Sequence diversity analyses of an improved rhesus macaque genome enhance its biomedical utility

Abstract

The rhesus macaque (Macaca mulatta) is the most widely studied nonhuman primate (NHP) in biomedical research. We present an updated reference genome assembly (Mmul_10, contig N50 = 46 Mbp) that increases the sequence contiguity 120-fold and annotate it using 6.5 million full-length transcripts, thus improving our understanding of gene content, isoform diversity, and repeat organization. With the improved assembly of segmental duplications, we discovered new lineage-specific genes and expanded gene families that are potentially informative in studies of evolution and disease susceptibility. Whole-genome sequencing (WGS) data from 853 rhesus macaques identified 85.7 million single-nucleotide variants (SNVs) and 10.5 million indel variants, including potentially damaging variants in genes associated with human autism and developmental delay, providing a framework for developing noninvasive NHP models of human disease.

Figure 1.. Rhesus macaque genome assembly quality and contiguity.

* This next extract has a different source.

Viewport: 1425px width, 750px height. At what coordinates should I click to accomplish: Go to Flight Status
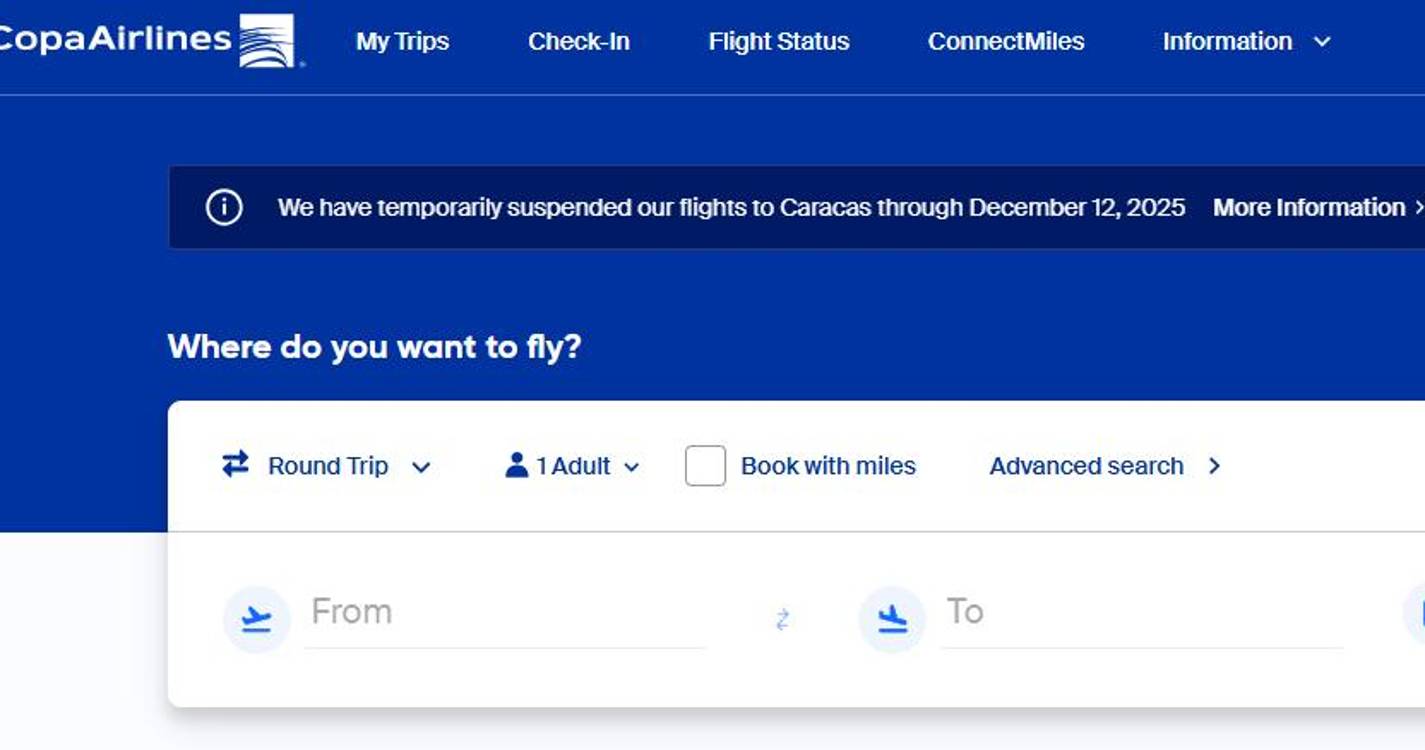(778, 42)
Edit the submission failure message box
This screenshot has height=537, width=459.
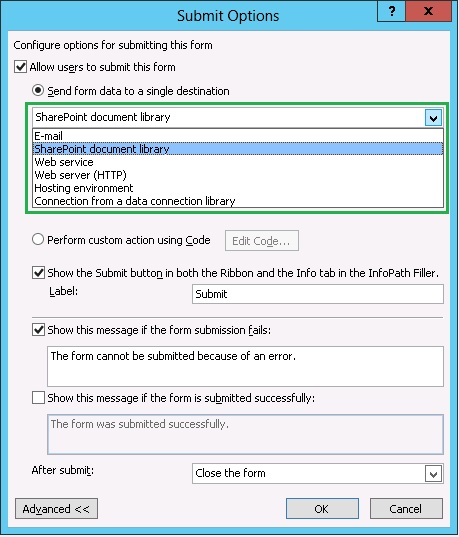click(x=245, y=366)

(A) The number of gaps and contig N50 lengths are compared among mammalian genomes (color-coded based on sequencing technology). The contiguity of macaque (Mmul_10) is comparable to human (GRCh38) and mouse (GRCm38.p6) reference genomes. (B) The number of gaps (red ticks) are compared against a synteny plot of Chinese (rheMacS) and Indian (Mmul_10) macaque chromosome 3 assemblies. (C) Comparison of potential orientation misassemblies based on Strand-seq analysis (18). Mmul_10 shows far fewer (yellow; n = 13) inversions when compared to an earlier macaque assembly, Mmul_8.0.1 (blue; n = 82), predicting 34 times less misoriented bases; 99.7% of gaps (white rectangles) in the earlier assembly are now closed.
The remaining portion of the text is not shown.